**Information provided**.
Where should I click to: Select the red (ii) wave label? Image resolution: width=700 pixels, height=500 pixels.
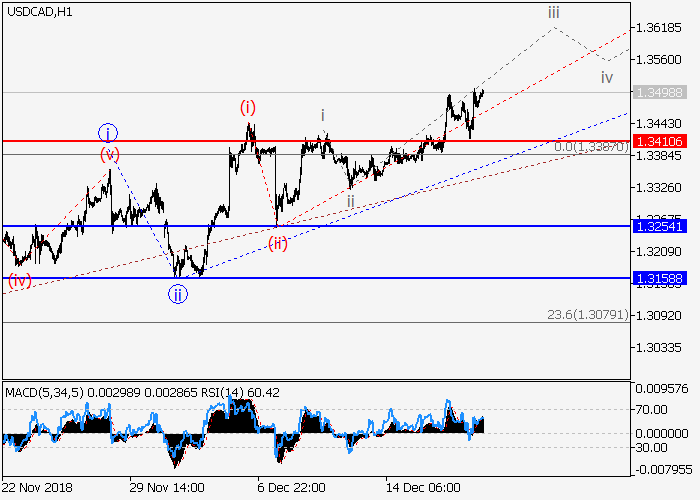[277, 244]
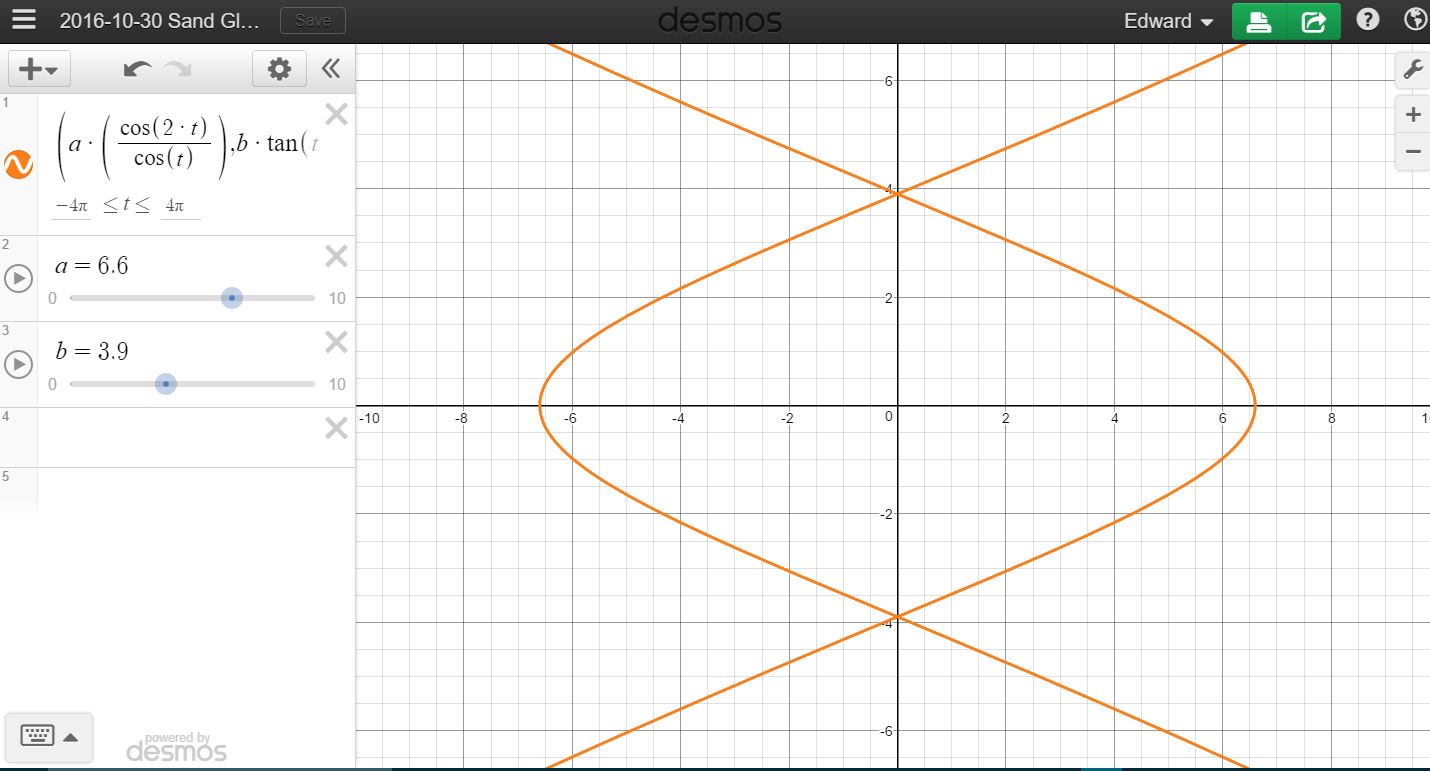Open the graph settings wrench
Image resolution: width=1430 pixels, height=771 pixels.
(1413, 69)

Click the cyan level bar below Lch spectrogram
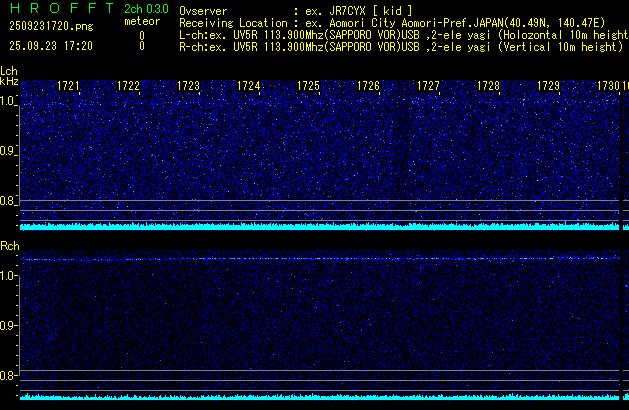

**Problem**. Reproduce all the data as it stands. The pictures are not part of the copy.

**Solution to the exercise**.
Where should I click to: Select the red (ii) wave label? Image resolution: width=700 pixels, height=500 pixels.
[277, 244]
Open the graph settings wrench
Image resolution: width=1430 pixels, height=771 pixels.
(1413, 69)

Click the cyan level bar below Lch spectrogram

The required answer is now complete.